Getting our message across with Water Pistols and a little bit of Poetry!!

Posted by Shane Hanlon

The scaled-down WireWall rig. Credit: Jill Burgess

By Jill Burgess

As scientists we are all beginning to understand the importance of communicating our work to a wider audience than just our peers. Engaging the public helps us to dispel myths, create interest, educate and hopefully inspire the next generation of scientists. It’s also really good fun and adds a little variety to your work. So now I could be sitting at my desk one day and the next stood in front of large crowd brandishing water pistols and waving Lego figures at them. 

Interaction has been the most important part of our engagement activities. Allowing people to get stuck in and see how the concept works is invaluable. In this instance by using a scaled down version of our WireWall rig and making it fun with water pistols and Lego has ensured that at events we’ve been inundated with interested participants from all ages and walks of life. Any barriers or misconceptions about stuffy science have been squashed and we found that conversation flowed more easily and questions came in abundance. We have, in effect, become more approachable but also got soaked on a number of occasions.
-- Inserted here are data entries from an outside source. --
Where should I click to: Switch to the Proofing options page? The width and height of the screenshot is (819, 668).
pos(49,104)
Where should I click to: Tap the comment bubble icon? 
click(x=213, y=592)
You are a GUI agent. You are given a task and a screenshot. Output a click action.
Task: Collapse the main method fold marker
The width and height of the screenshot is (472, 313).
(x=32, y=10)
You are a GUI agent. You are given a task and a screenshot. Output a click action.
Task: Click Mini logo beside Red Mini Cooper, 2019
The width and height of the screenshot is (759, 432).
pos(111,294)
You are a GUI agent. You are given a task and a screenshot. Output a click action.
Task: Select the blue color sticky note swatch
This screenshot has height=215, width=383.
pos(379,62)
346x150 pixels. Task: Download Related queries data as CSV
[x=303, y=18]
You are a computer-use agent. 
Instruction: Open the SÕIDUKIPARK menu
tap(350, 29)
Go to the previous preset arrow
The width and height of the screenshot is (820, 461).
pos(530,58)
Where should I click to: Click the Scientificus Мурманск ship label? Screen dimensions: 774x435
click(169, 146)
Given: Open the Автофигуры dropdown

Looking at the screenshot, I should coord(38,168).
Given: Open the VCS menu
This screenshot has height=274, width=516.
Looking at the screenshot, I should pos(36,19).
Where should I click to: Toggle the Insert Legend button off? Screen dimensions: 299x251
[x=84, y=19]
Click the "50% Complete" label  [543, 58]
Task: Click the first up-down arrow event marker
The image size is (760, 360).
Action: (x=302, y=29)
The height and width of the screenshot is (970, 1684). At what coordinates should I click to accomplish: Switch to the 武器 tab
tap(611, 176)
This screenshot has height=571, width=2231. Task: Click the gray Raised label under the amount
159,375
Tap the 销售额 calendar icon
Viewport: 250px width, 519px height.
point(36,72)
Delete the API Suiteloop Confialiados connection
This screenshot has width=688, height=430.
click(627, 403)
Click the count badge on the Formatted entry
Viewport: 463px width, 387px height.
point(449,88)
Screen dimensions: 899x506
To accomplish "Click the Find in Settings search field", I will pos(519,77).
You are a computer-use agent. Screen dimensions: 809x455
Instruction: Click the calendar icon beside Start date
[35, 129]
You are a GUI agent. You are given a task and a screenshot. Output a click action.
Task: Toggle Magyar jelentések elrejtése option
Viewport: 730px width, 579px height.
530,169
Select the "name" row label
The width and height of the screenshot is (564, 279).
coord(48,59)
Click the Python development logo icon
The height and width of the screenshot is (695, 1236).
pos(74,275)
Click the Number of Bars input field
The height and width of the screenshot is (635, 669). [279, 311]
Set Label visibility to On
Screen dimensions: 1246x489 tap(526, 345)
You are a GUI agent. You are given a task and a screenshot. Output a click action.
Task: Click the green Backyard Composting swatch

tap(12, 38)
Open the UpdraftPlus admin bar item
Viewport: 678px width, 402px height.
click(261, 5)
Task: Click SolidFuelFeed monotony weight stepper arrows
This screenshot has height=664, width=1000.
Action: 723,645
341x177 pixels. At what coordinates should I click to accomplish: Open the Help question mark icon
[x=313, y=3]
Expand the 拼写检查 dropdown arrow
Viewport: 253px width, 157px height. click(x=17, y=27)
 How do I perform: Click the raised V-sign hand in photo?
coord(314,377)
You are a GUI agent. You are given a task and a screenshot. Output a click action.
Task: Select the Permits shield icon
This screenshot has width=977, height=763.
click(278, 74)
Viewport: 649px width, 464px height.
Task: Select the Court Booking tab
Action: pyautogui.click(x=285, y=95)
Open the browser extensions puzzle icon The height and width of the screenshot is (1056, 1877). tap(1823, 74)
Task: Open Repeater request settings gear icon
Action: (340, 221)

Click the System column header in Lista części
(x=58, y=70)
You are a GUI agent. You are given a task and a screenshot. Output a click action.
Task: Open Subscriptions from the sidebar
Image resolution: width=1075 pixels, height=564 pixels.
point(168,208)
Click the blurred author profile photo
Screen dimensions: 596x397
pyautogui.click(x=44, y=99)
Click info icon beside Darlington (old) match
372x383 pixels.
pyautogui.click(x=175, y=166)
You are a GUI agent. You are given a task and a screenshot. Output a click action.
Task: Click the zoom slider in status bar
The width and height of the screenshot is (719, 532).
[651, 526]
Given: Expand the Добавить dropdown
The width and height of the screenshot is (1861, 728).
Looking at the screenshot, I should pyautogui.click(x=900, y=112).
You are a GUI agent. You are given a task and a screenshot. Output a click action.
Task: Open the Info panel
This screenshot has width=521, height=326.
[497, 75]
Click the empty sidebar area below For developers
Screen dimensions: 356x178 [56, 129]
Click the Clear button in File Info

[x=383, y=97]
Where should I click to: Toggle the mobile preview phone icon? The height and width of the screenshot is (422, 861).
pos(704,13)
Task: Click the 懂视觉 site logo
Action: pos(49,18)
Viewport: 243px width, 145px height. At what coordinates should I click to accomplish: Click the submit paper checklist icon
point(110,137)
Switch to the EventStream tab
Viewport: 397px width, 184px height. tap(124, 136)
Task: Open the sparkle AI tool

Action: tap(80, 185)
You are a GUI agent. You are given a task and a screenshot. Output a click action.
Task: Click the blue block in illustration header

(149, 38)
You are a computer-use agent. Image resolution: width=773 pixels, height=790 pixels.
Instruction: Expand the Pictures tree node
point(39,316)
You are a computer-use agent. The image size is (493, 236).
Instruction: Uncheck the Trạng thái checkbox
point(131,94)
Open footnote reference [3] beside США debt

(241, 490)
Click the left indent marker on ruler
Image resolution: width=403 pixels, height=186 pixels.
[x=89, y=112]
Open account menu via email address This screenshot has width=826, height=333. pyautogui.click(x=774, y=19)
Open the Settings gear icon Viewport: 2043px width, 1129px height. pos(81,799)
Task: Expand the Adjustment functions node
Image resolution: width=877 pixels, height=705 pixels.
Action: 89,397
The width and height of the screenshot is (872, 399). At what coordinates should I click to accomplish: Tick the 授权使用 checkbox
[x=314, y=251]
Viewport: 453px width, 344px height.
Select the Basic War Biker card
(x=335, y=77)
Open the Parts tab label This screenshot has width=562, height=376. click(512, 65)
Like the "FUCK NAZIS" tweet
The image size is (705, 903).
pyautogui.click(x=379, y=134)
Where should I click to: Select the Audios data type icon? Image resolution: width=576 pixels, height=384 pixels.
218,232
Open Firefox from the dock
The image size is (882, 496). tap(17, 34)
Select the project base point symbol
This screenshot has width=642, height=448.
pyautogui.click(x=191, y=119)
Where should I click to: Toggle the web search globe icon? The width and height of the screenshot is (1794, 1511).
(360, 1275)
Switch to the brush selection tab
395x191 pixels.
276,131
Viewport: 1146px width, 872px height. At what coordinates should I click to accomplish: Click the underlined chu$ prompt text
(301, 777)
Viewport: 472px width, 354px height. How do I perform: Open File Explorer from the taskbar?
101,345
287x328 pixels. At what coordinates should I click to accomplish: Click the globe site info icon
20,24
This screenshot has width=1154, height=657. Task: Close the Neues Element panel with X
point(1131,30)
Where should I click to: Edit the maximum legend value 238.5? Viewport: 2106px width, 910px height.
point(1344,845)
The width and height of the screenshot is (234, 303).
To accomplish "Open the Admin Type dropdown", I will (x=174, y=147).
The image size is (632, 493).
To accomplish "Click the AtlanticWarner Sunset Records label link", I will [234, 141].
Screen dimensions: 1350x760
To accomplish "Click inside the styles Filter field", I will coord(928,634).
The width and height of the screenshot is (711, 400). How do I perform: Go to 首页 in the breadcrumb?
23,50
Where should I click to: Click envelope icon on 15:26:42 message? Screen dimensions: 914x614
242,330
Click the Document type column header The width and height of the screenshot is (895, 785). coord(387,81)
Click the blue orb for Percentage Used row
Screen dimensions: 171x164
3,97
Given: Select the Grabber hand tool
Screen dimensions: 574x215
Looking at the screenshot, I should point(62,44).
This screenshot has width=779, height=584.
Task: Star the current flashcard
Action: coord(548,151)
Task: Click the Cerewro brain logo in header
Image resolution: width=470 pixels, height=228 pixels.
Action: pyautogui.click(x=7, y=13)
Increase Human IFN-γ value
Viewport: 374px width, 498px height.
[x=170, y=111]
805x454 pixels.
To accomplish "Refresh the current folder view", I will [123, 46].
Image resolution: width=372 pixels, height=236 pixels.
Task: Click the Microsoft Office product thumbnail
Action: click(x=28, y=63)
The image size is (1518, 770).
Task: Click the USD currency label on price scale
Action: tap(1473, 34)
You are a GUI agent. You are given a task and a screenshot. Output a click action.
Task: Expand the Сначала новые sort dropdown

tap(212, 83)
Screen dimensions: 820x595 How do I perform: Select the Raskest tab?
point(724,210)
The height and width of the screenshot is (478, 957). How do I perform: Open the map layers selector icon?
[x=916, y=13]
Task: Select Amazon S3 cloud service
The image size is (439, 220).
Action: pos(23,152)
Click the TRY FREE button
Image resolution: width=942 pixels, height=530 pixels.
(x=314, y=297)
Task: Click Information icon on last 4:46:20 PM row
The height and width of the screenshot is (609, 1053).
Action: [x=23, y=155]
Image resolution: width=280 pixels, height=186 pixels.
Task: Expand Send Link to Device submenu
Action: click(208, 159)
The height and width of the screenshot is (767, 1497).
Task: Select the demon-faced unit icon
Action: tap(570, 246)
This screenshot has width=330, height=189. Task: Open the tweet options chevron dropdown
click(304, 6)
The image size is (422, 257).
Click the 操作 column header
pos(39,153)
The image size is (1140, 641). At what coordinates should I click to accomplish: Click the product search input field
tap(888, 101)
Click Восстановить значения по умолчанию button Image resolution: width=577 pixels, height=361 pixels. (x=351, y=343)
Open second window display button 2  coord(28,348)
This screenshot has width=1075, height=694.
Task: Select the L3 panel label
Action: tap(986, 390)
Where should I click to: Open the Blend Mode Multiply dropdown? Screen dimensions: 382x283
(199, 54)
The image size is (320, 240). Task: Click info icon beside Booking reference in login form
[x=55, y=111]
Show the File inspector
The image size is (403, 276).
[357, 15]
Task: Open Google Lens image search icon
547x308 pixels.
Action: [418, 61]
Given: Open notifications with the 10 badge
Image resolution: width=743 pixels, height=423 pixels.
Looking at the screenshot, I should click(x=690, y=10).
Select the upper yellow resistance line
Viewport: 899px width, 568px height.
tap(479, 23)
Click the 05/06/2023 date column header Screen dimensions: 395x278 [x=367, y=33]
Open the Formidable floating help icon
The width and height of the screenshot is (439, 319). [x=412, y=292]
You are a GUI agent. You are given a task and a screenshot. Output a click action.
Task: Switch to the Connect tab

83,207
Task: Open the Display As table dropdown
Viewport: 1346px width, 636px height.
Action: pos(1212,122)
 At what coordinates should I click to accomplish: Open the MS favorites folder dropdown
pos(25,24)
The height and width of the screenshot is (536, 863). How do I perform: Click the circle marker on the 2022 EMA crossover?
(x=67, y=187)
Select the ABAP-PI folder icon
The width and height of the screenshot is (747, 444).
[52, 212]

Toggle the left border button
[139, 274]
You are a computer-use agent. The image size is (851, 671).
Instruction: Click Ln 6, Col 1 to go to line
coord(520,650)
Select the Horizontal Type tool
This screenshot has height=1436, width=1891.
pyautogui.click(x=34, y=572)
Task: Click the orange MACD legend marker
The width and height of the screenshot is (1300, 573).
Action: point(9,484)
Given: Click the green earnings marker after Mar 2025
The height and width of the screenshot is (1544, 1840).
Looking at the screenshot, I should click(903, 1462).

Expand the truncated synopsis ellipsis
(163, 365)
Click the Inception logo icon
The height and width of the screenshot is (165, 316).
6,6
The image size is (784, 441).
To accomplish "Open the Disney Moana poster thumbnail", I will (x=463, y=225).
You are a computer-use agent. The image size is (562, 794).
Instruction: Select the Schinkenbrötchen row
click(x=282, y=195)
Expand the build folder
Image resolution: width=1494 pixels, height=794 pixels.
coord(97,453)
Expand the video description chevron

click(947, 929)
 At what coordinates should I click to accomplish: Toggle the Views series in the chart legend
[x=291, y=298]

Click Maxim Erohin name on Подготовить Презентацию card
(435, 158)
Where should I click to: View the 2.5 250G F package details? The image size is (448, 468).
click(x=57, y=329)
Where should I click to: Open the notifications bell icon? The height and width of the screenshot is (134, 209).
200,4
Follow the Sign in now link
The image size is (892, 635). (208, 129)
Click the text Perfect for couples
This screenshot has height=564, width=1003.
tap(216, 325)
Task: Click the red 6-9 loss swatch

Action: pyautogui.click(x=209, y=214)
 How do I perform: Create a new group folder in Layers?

It is really worth taking a chance on something different as you will reach new audiences, expand your skills and maybe, just maybe, reprogram our science-y heads to see things in a whole new way. This is exactly what we did when the opportunity to work with a local poet came along and, with a little help from an AGU100 grant, we set up a narrated coastal walk along our WireWall study site with poems available for download at six locations. Well I can tell you that it was steep learning curve for all involved but  it’s been really good fun to approach a project in a different way and we think the results are fab.

As you can see we’ve had quite a busy time this year but it has been so much fun. I would encourage all scientists not to be shy, give it a go and really don’t be afraid to make people laugh.  Step out of your comfort zone. Remember that generally people are interested in what we do but science terminology can be intimidating and a little overwhelming – use everyday language. Getting your ideas across and stimulating interest are more important than jargon or impressive words. The odd Lego figure helps too.

– Jill Burgess, National Oceanography Centre Liverpool. Having lots of fun with Science and Public Engagement.